First and foremost, I want to make clear that there is nothing wrong with Publii! It’s a great open source tool that allowed me to start my Ranobe/Light Novel blog easily when I didn’t have any technical experience (I still don’t tbh).

Ever since I created my blog and medialog on Astro using the Fuwari template, I’ve been contemplating whether I should move to some other solution. The main issue for me is that Publii is a desktop application, and can only be installed on one computer. I’ve setup workarounds like writing my drafts in Jotty (which I self-host) on my laptop and then transferring that content into Publii on my main computer, but there just seemed to be a lot of friction between drafting a post and actually publishing it. If I ever went away on a trip and I only had my laptop on me, I would have to wait until I got home to update and that seriously bothered me.

Using an astro template for my other blogs had me a little more confident in coming up with something as I understood generally what the files did, and the customizations I created using Gemini (such as mastodon comments, updating the table ui, tags ui, adding a guest comments form, netlify serverless functions) made me realize that the next step would be starting from the baseline and creating something new.

This time, I didn’t want to just re-use the fuwari template, and wanted something that would really suit the content I would be writing about. I added in whatever features I could think of, and it was surprisingly simple to implement.

Screenshot of the front page

Key points include being able to filter by origin country, author, and month/year, and also sort by title, or date on the front page. I also added a field specifically for the native titles, so they would be displayed alongside the English titles.

Screenshot of a blog post

I also wanted to add a dedicated spot for all the author, illustrator, editors, and publisher information. It felt important to me to call out the people who worked on the books I love (however it can’t be a replacement for the actual copyright and credits pages, since all that info takes up so much space otherwise haha).

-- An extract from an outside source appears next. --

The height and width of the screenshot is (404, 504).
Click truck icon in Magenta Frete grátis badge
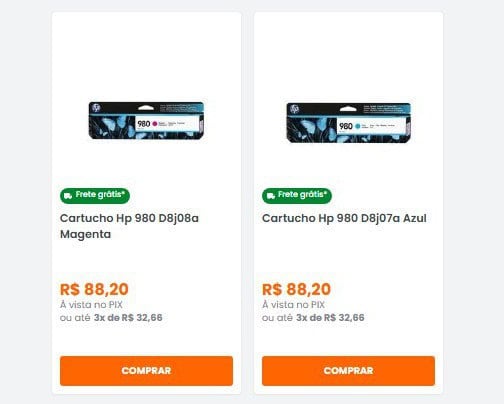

Although this blog’s design didn’t change that much in the migration from Publii to Astro, the fact that I was able to do this at all with some research and AI assistance really means a lot to me. I don’t feel as tied down to one specific ecosystem or limited by what the Publii developers implement (though their tool is still super awesome).

The confidence that I’ll be able to implement whatever ideas I have for this blog (or any other projects) is what’s important to me. The freedom to customize it exactly as I want it is great! I know some people achieve that through handcoded html, css, and javascript, but it’s nice that there are intermediary tools like static site generators that automate many of the harder tasks.

I don’t feel as intimidated when I see github repos for projects, I know I can learn one step at a time.